▶ [Problem to solve]: Return every line of the items below that contains the word "height".

▶ [Material provided]:
-- -- --

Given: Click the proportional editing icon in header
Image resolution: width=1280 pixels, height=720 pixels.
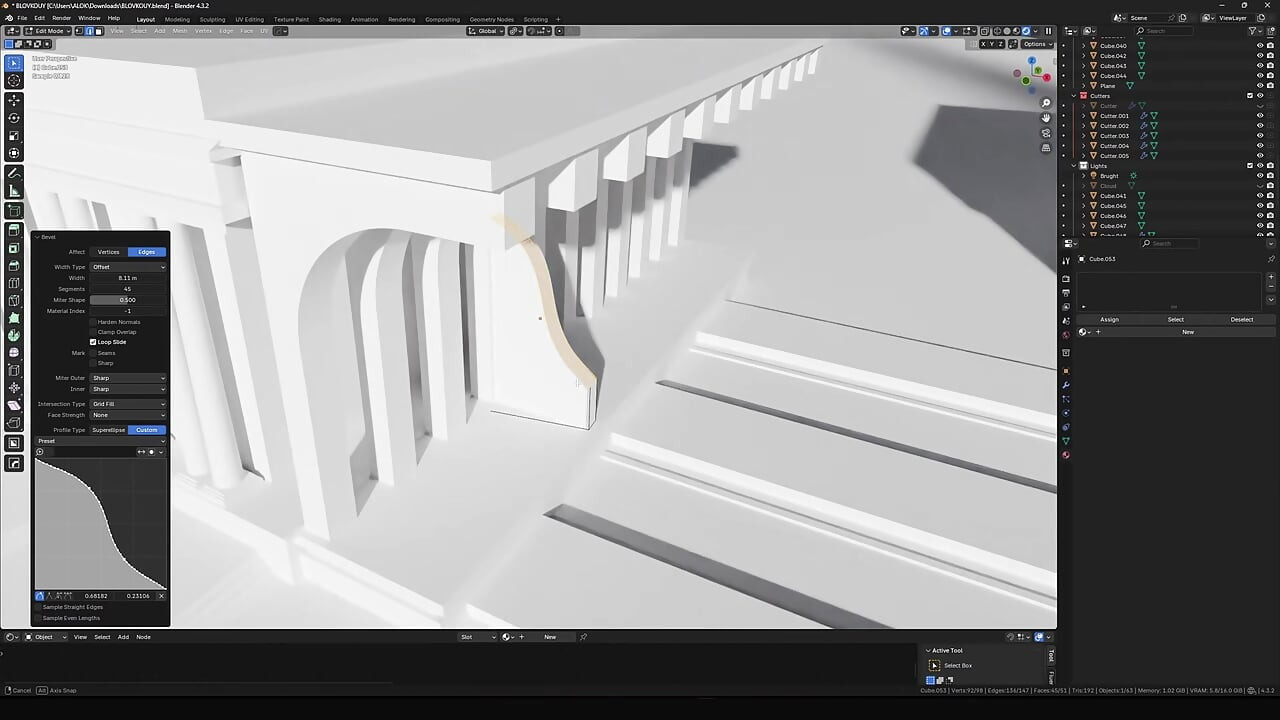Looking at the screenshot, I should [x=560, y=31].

-- -- --

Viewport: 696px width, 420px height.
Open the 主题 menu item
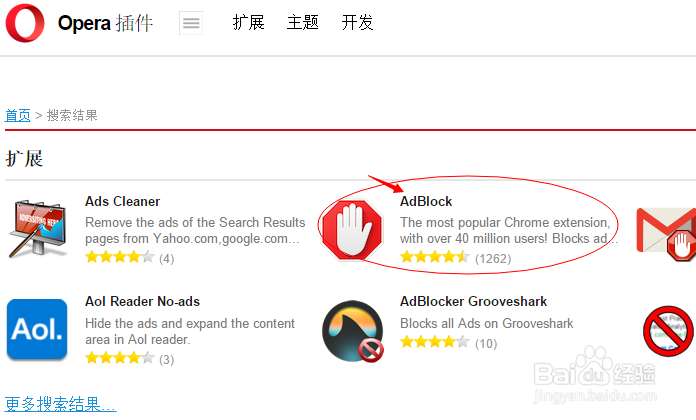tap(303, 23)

-- -- --

▶ [Task output]:
Image resolution: width=1280 pixels, height=720 pixels.
Viewport: 696px width, 420px height.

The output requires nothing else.